Prompt: Your output should be an exact copy of the records, with no pictures in it.

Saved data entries
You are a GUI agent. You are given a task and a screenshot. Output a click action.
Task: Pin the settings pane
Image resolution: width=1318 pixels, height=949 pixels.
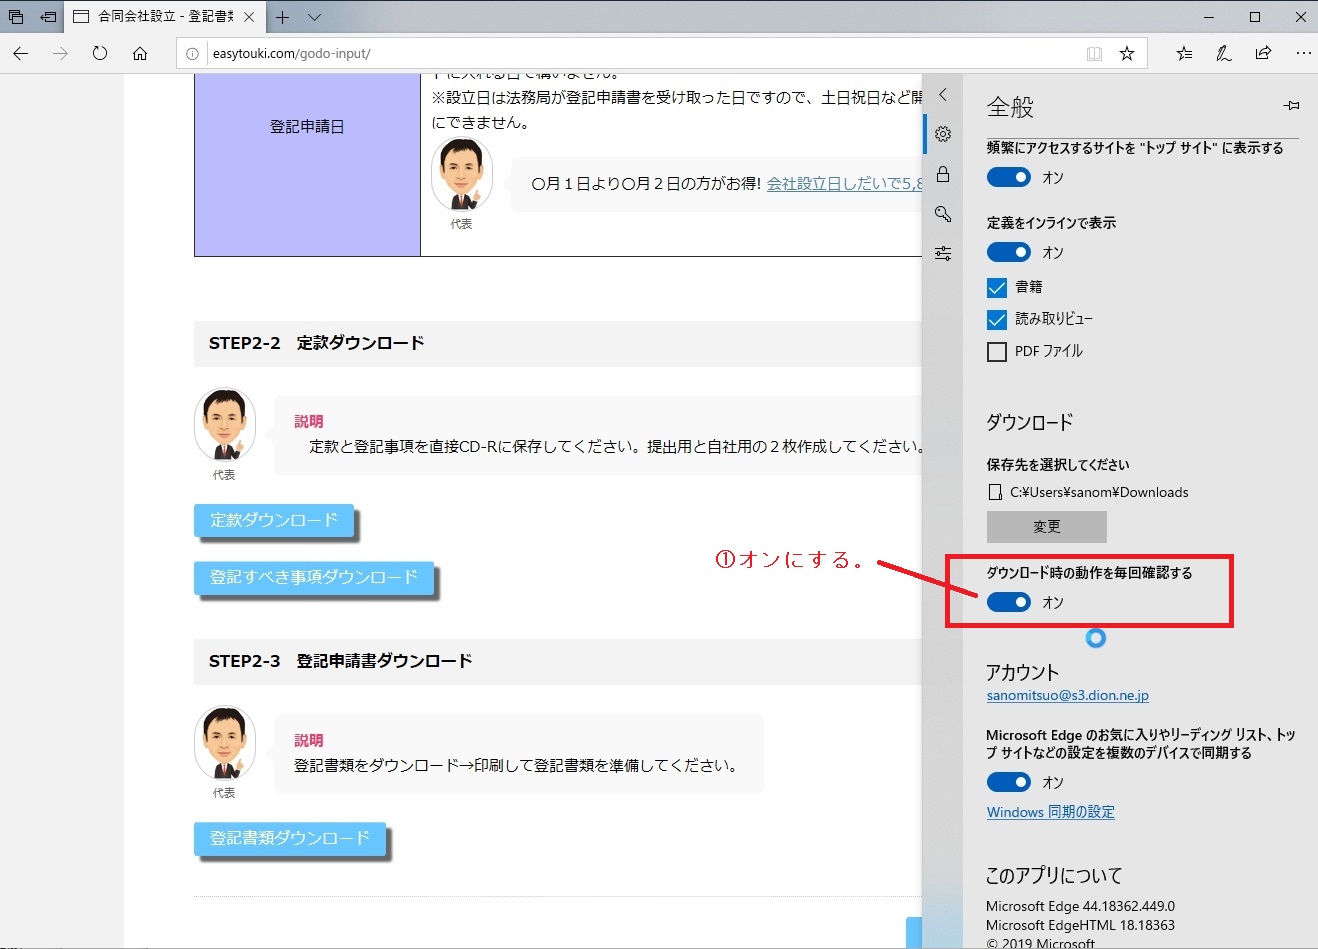click(1291, 106)
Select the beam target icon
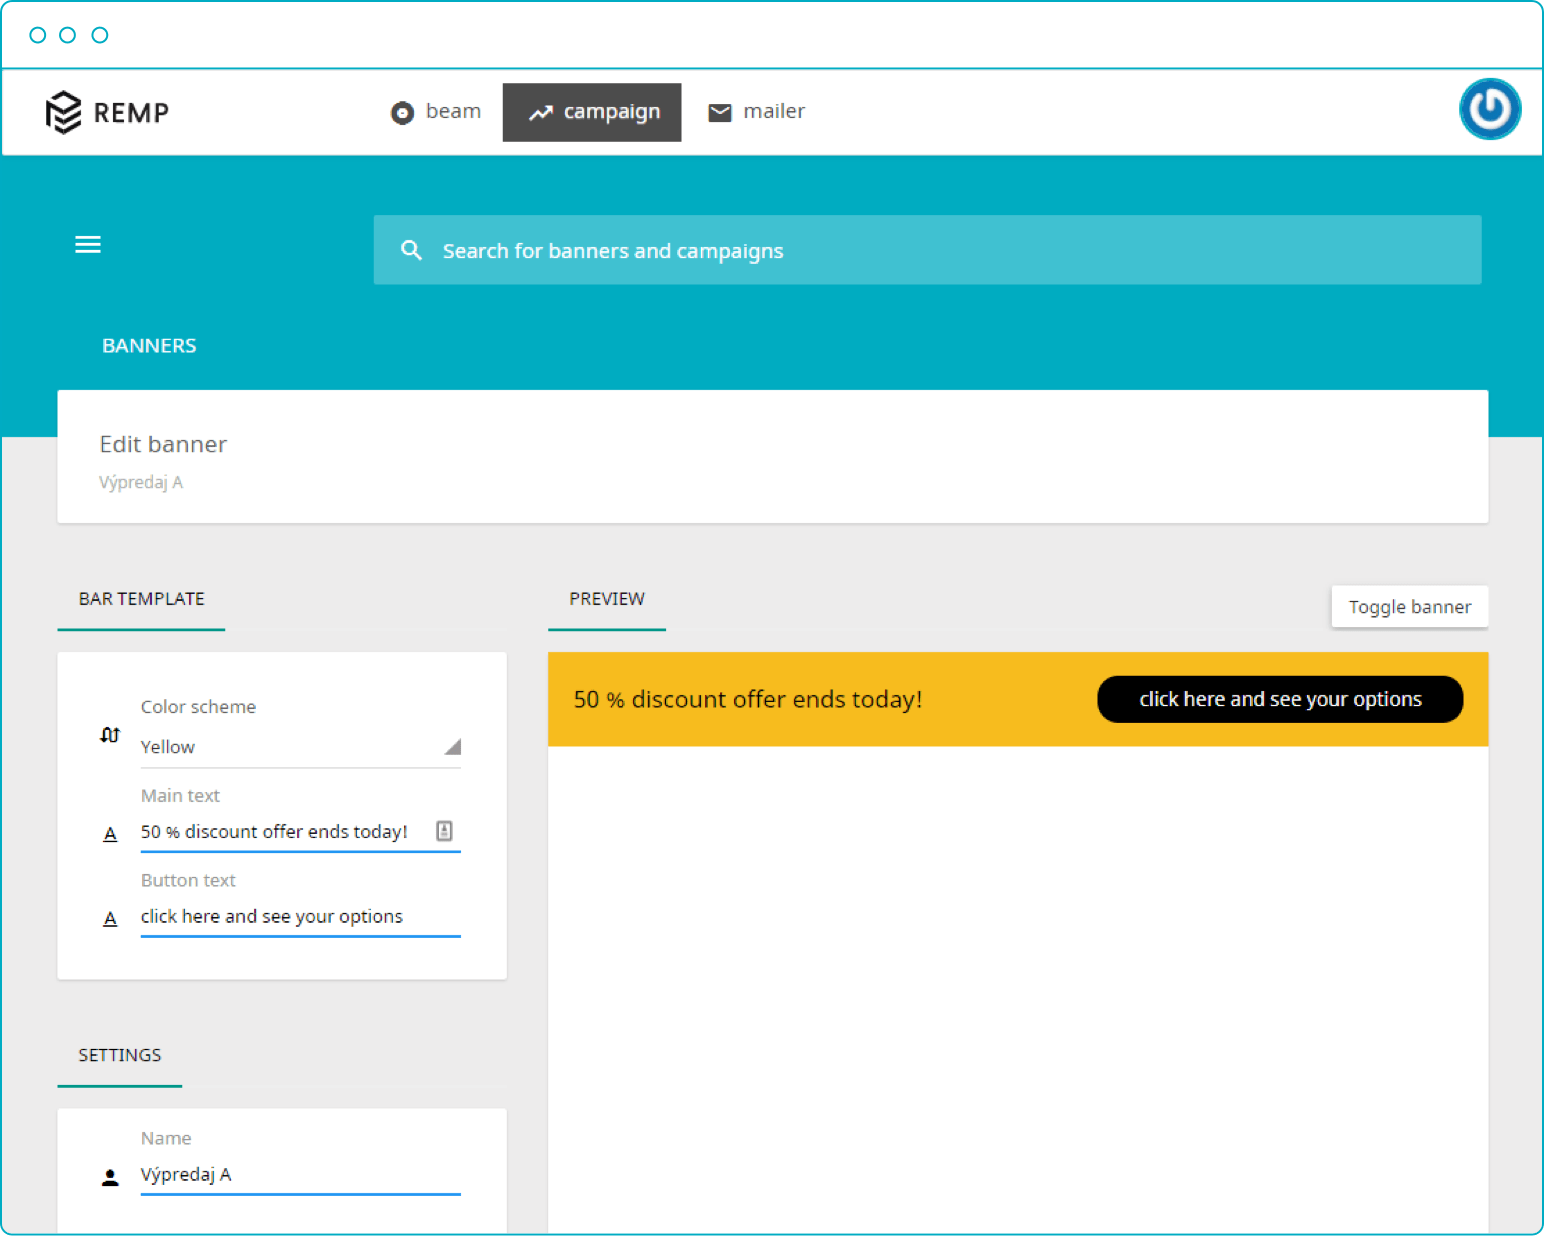The height and width of the screenshot is (1236, 1544). (402, 112)
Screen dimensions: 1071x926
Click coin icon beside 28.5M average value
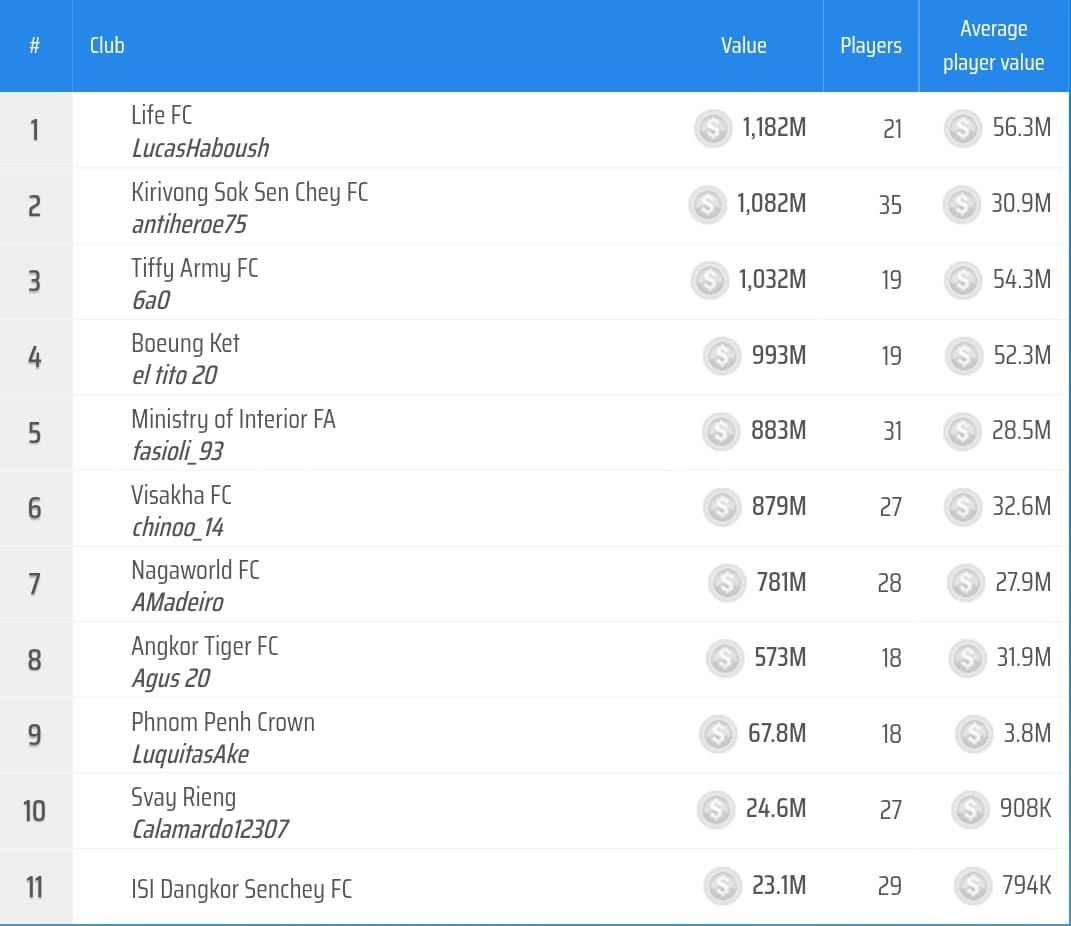coord(963,431)
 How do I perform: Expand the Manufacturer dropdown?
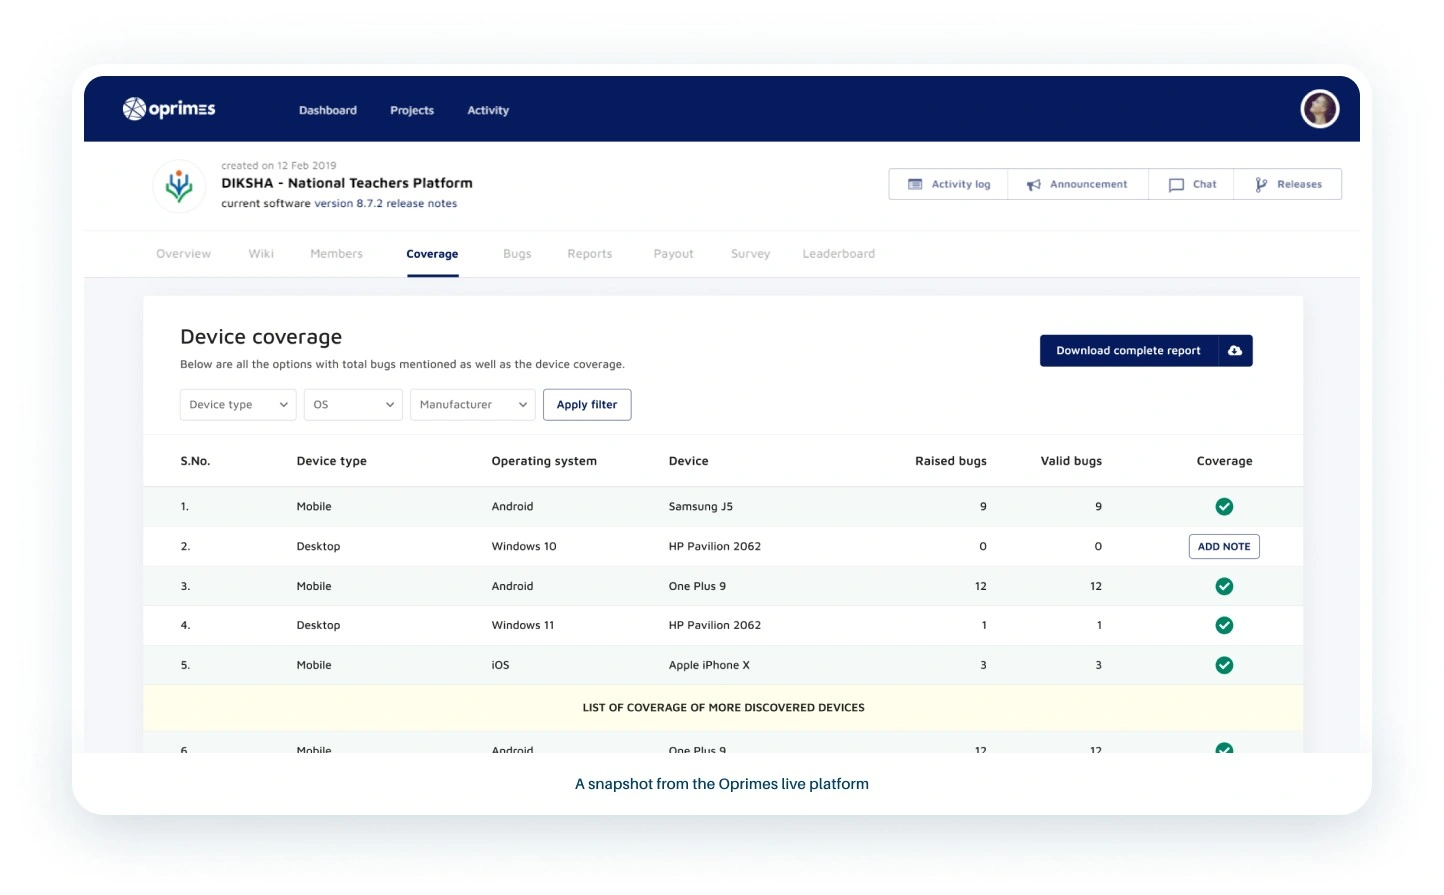[472, 405]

Written solution:
You are a GUI agent. You are given a task and a screenshot. Output a click action.
Task: Pin the settings pane
Image resolution: width=1318 pixels, height=949 pixels.
click(1291, 106)
Select the beam target icon
The height and width of the screenshot is (1236, 1544). (402, 112)
Screen dimensions: 1071x926
Click coin icon beside 28.5M average value
coord(963,431)
 How do I perform: Expand the Manufacturer dropdown?
[472, 405]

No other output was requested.